**Task prompt:** Take the entries that follow and return exactly the lines from the one holding "Select the XEMM Controller lightning icon" through the one holding "The height and width of the screenshot is (1346, 2328).", both included. Nothing else is needed.
··········
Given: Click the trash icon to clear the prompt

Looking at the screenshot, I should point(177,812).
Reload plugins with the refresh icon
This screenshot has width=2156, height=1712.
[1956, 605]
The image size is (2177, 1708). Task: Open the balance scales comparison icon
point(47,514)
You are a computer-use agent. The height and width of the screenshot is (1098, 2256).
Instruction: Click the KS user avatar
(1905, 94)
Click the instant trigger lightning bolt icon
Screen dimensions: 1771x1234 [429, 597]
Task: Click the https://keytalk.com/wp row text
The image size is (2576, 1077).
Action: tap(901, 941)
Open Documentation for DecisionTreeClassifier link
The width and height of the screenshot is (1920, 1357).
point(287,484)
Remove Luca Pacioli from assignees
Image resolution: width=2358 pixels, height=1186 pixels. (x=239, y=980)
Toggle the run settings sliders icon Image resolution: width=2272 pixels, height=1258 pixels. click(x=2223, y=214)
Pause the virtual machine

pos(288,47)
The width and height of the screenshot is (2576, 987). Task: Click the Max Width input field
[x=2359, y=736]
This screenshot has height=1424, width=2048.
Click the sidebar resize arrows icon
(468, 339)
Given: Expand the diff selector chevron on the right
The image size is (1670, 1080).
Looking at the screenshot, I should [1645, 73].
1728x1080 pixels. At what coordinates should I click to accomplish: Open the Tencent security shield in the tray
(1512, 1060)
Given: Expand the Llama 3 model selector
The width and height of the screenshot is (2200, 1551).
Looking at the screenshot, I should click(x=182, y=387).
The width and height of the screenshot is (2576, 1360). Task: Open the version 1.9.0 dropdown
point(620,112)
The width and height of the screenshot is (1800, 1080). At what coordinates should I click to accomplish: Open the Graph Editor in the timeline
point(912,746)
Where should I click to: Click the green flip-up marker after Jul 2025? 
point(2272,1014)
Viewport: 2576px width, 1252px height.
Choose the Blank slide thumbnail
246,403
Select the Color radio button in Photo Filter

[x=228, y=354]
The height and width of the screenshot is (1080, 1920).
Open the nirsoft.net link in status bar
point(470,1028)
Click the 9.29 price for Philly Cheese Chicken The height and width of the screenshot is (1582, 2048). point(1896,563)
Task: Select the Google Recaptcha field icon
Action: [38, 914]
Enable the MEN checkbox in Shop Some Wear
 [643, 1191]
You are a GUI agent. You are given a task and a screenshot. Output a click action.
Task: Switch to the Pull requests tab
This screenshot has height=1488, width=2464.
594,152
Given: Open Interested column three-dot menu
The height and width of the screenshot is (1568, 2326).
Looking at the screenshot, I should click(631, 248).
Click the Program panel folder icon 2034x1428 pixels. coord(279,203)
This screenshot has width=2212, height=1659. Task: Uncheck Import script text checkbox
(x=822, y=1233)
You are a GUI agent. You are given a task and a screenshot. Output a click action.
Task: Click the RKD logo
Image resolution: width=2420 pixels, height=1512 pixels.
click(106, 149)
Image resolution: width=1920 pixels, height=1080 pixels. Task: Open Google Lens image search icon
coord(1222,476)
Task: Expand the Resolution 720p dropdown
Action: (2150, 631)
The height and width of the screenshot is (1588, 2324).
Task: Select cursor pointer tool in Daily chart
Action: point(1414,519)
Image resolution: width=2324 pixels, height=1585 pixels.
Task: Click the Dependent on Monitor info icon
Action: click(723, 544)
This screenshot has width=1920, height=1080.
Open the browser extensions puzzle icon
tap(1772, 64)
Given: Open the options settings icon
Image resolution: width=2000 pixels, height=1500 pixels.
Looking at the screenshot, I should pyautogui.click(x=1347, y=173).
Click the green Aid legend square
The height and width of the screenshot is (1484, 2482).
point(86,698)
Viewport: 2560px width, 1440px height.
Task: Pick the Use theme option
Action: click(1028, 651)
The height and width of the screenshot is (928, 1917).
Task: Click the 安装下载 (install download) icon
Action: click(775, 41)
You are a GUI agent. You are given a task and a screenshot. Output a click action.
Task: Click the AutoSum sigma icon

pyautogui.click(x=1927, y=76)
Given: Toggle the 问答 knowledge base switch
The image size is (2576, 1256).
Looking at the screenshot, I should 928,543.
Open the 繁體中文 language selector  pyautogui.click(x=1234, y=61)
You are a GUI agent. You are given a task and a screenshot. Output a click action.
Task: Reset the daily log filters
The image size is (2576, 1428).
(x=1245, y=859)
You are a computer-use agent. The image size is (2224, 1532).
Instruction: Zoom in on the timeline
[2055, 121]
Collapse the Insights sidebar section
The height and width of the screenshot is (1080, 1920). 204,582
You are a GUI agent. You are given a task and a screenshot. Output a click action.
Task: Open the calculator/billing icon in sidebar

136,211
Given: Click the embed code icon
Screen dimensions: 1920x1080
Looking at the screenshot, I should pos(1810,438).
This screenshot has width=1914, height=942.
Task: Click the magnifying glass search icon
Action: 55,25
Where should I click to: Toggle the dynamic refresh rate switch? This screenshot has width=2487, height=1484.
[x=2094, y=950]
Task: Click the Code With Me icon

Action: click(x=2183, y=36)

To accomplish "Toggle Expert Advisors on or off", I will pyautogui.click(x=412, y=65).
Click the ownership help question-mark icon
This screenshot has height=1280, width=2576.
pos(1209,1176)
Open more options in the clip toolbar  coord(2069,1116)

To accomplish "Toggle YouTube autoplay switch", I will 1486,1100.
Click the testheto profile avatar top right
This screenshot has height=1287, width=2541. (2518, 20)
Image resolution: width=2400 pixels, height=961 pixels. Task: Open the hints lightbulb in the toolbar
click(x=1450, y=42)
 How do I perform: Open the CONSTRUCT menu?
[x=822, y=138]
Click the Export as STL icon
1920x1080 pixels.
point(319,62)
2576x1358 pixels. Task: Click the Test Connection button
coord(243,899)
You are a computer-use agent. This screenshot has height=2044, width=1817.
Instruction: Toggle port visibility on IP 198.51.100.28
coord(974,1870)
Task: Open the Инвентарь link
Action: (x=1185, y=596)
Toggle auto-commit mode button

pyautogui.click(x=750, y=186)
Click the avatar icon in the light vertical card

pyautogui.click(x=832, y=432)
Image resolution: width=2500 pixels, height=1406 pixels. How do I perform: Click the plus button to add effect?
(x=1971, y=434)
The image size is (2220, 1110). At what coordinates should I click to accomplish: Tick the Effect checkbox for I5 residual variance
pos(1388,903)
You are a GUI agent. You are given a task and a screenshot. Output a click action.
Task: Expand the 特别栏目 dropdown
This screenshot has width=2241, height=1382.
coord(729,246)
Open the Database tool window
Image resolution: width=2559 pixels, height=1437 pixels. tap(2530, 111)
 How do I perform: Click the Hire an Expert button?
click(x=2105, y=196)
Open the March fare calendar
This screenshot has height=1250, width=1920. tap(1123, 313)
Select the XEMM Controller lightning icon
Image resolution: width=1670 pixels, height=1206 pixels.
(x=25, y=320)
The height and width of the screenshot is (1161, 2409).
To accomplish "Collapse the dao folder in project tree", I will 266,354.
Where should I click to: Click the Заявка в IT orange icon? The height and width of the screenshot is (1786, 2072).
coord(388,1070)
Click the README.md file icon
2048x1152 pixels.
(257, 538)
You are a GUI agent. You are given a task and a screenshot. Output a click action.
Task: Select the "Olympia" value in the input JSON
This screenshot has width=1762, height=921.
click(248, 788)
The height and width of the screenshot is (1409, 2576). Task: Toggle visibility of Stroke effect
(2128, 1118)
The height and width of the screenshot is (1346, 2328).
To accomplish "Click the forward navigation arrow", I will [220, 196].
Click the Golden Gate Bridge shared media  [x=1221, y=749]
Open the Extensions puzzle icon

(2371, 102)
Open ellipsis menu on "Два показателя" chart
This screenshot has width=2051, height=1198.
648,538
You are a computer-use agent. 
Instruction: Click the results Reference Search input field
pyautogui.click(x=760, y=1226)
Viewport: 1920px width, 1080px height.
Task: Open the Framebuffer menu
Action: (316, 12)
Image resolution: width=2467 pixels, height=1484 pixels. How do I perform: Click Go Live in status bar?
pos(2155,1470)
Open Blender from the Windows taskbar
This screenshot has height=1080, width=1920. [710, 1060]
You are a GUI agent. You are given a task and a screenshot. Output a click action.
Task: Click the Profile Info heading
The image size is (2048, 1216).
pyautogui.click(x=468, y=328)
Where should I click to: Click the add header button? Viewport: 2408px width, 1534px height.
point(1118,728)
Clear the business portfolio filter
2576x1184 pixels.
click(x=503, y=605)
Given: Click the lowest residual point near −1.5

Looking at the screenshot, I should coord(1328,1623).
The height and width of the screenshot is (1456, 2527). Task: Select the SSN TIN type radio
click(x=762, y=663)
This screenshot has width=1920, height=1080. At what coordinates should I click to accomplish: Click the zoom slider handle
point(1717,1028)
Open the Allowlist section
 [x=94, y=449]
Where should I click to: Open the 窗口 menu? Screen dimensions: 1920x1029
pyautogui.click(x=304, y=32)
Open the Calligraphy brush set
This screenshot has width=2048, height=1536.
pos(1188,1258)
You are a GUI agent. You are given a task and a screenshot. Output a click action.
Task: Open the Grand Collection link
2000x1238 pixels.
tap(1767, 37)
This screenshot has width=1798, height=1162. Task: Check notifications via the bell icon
··········
**Your response:**
Select the XEMM Controller lightning icon
Image resolution: width=1670 pixels, height=1206 pixels.
(x=25, y=320)
The height and width of the screenshot is (1161, 2409).
To accomplish "Collapse the dao folder in project tree", I will 266,354.
Where should I click to: Click the Заявка в IT orange icon? The height and width of the screenshot is (1786, 2072).
coord(388,1070)
Click the README.md file icon
2048x1152 pixels.
(257, 538)
You are a GUI agent. You are given a task and a screenshot. Output a click action.
Task: Select the "Olympia" value in the input JSON
This screenshot has width=1762, height=921.
click(248, 788)
The height and width of the screenshot is (1409, 2576). Task: Toggle visibility of Stroke effect
(2128, 1118)
The height and width of the screenshot is (1346, 2328).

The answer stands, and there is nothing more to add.